(Beginning of Available data)
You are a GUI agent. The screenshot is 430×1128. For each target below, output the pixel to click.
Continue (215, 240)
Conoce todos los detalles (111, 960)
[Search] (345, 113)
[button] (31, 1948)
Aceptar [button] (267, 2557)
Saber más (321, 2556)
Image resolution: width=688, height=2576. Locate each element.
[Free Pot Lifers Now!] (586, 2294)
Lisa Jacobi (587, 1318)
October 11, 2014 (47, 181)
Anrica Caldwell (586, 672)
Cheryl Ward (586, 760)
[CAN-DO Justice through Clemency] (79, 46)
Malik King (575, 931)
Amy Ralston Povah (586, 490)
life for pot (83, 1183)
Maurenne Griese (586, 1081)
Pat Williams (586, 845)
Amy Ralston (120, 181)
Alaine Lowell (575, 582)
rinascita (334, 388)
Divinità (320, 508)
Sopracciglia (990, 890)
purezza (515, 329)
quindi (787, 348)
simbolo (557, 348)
(End of Available data)
Your task: For this exercise, all the data must be repeated exactly.

Response box:
You are a GUI agent. The screenshot is 430×1128. For each target below, output the pixel to click.
Continue (215, 240)
Conoce todos los detalles (111, 960)
[Search] (345, 113)
[button] (31, 1948)
Aceptar [button] (267, 2557)
Saber más (321, 2556)
Image resolution: width=688, height=2576. Locate each element.
[Free Pot Lifers Now!] (586, 2294)
Lisa Jacobi (587, 1318)
October 11, 2014 (47, 181)
Anrica Caldwell (586, 672)
Cheryl Ward (586, 760)
[CAN-DO Justice through Clemency] (79, 46)
Malik King (575, 931)
Amy Ralston Povah (586, 490)
life for pot (83, 1183)
Maurenne Griese (586, 1081)
Pat Williams (586, 845)
Amy Ralston (120, 181)
Alaine Lowell (575, 582)
rinascita (334, 388)
Divinità (320, 508)
Sopracciglia (990, 890)
purezza (515, 329)
quindi (787, 348)
simbolo (557, 348)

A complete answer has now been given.